La radiografia convenzionale è negativa nelle fasi iniziali e pertanto deve essere accompagnata dalla risonanza magnetica, che in questa patologia diventa l’esame di prima scelta ed è in grado di documentare e quantificare l’estensione della lesione.
Qual è il trattamento dell’osteonecrosi dell’anca?
Il trattamento dell’osteonecrosi dell’anca dipende da sostanzialmente dal grado di malattia: nei primi due stadi è consigliato un trattamento conservativo, soprattutto se il paziente è giovane, mentre nello stadio 3 e 4 (in cui si verifica il crollo della testa del femore con coxartrosi secondaria) è indicata la protesi.
Il trattamento conservativo consiste nella ossigenoterapia iperbarica e nella core-decompression.
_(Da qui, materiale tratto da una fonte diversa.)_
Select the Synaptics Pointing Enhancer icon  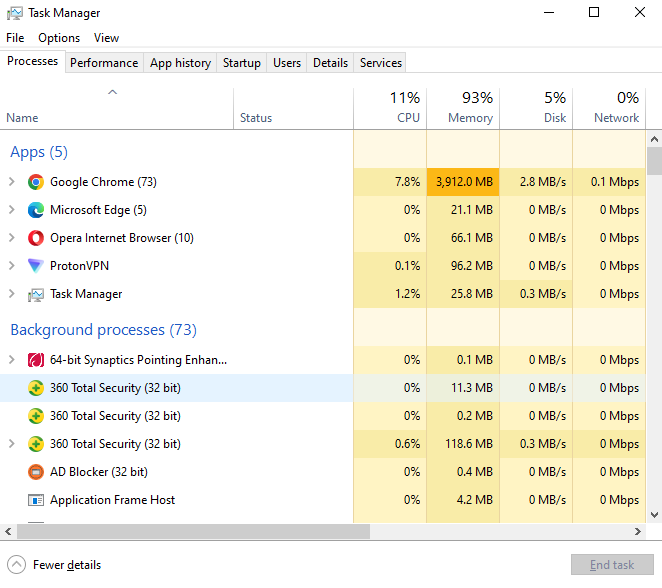(x=36, y=360)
La terapia iperbarica trova il suo razionale nella maggior quantità di ossigeno che circola nel sangue, grazie alla maggior pressione atmosferica alla quale è esposto il paziente, e quindi nella maggior ossigenazione dei tessuti periferici, ossei e cartilaginei in questo caso. Al termine del trattamento la situazione deve essere rivalutata con una nuova risonanza magnetica.
La core-decompression invece consiste nella decompressione della testa del femore, cioè nel creare un foro nel collo e nella testa del femore che riduca la pressione al suo interno e crei nuovi vasi sanguigni che portino sangue e ossigeno alla parte necrotica. Le percentuali di riuscita sono tanto più alte quanto più il paziente è giovane. La decompressione viene associata ad un innesto osseo che aiuta la rigenerazione ossea e funge da sostegno meccanico.
Nei casi in cui si è già instaurata una artrosi con crollo della testa femorale (stadio 3 e 4) è indicata la protesi dell’anca, indipendentemente dall’età del paziente.